Махатма. Вольные фантазии из жизни самого неизвестного человека — страница 18 из 40

Тропическая ночь стояла за окном на своих львиных лапах. К рассвету растворились, как сахар в чае, глухие голоса тьмы, им на смену пришли скрипучие вопли обезьян, пробуждающихся ни свет ни заря. Разбуженный Хавкин проснулся с тяжёлой головой: в темноте спальни, ночь напролёт, к нему раз за разом возвращалась переваливающаяся с боку на бок кромка моря, исколотая звёздами, послушная волне фелюка и маленькая Ася на гребне берега, словно вырезанная из чёрной бумаги. Потом фелюка, вздымаясь и опадая, пошла-пошла прочь от берега, и наплывающее видение исчезло.

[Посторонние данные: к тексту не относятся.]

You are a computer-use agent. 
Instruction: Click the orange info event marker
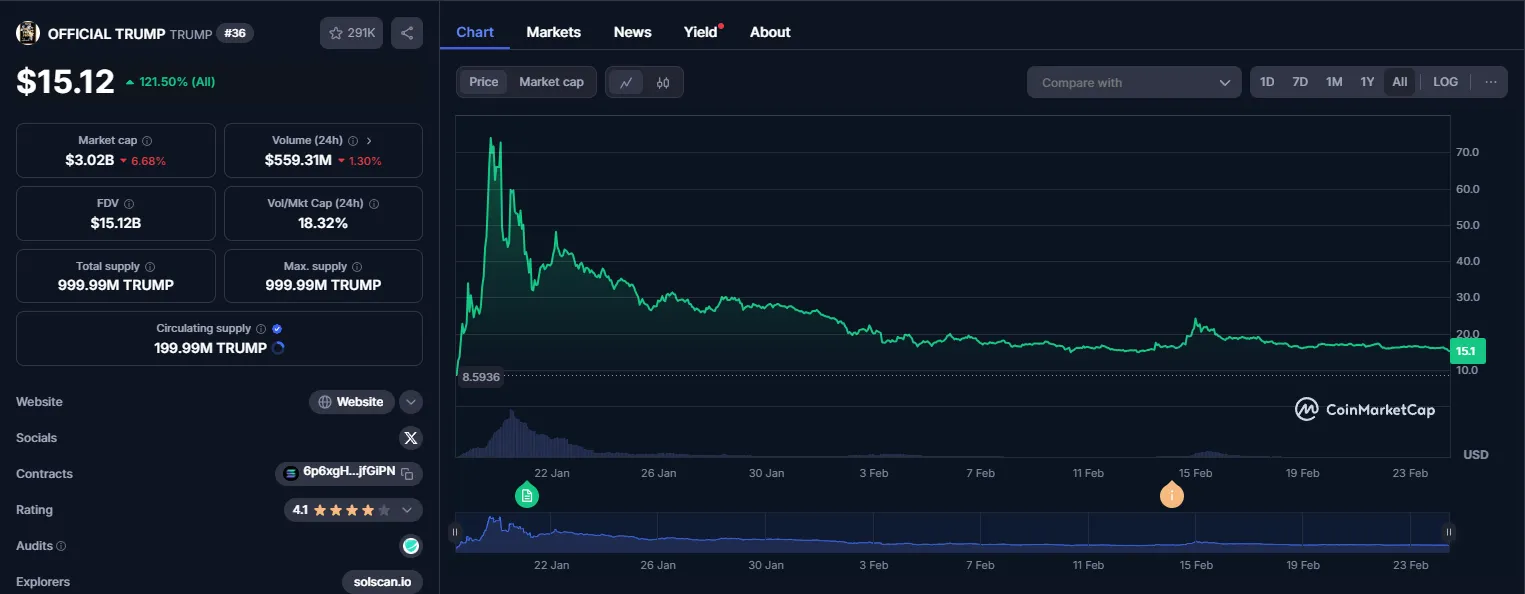point(1171,495)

Хавкин поднялся с кровати. Рассвело.

Обратная дорога к палаточной площадке, через парк, показалась короче, чем вчерашняя, ночная. Утренний свет имел розовый оттенок, и ветерок запутался в ветвях, и местные цикады угомонились. В клубах зелени, в просвете над пустынной дорогой, армейские палатки были похожи на военный лагерь. Хавкин пришёл прежде всех. Никто не видел, как он, войдя в палатку, огляделся торжествующе и удобно уселся, положив локти на собранный накануне стол со стеклянной крышкой, девственно пустой. В откинутой полости палатки виднелись аккуратно составленные, надёжно обшитые брезентом ящики с лабораторным оборудованием; привалившись спиной к одному из них, дремал, сидя на корточках, ночной сторож. К полудню распаковка ящиков закончится, к вечеру всё будет готово для начала работы – изготовления «лимфы Хавкина» для самых первых, насущных нужд: вакцинации солдат… Бригада рабочих и нанятые вчера лаборанты – трое и Анис – явятся через полчасика.

Парк был по-прежнему безлюден в этот ранний час. Видья Алуру, миновав Западный въезд, одобрительно разглядывала чисто выметенные песчаные дорожки и ухоженные кусты по обочинам; ей нравилась планировка английских парков, родные джунгли тоже нравились, но в меньшей степени. И в этой склонности к колониальному стилю Видья не обнаруживала никакой идеологической сумятицы.

Видья Алуру ехала к Вальдемару Хавкину на рикше. Езде на человеке, если даже и не верхом, а в оглоблях, не ставила вдову в тупик: до освобождения от колониального гнёта каждый индиец зарабатывает на кусок хлеба как может – один чтением лекций в университете, другой перевозкой седоков. И то, что рикша, впрягшись в оглобли, бежал по указанному адресу и катил за собою коляску с пассажиром, а то и двумя, никак не являлось иллюстрацией благоденствия народа. Лошадь, лошадь должна бы тянуть тележку! Но на лошадь у рикши не было денег, да и у Видьи Алуру их не было, поэтому она наняла рикшу, села вместе с дочкой Анис в коляску и поехала без излишних раздумий. Да и что тут было раздумывать! В Калькутте работали тысячи рикш, и все пользовались их услугами – кроме самих рикш и тех несчастных, что спали вповалку на улицах Чёрного города, под открытым небом. Несправедливость следовало исправить, да! Колониальная администрация никогда не станет этим заниматься. Поэтому, освободившись от британского владычества и придя к власти, Индийский национальный конгресс без промедления займётся решением вопиющих социальных проблем. Проезжая по парку, Видья привычно листала эти замечательные мысли, которые никто из здравомыслящих людей не стал бы подвергать сомнению. И никому же в голову не приходит, что каждому рикше надо дать по лошади, а каждому бездомному по будке. Равенство надо предоставить людям, свободу и равенство – и тогда жизнь обязательно наладится.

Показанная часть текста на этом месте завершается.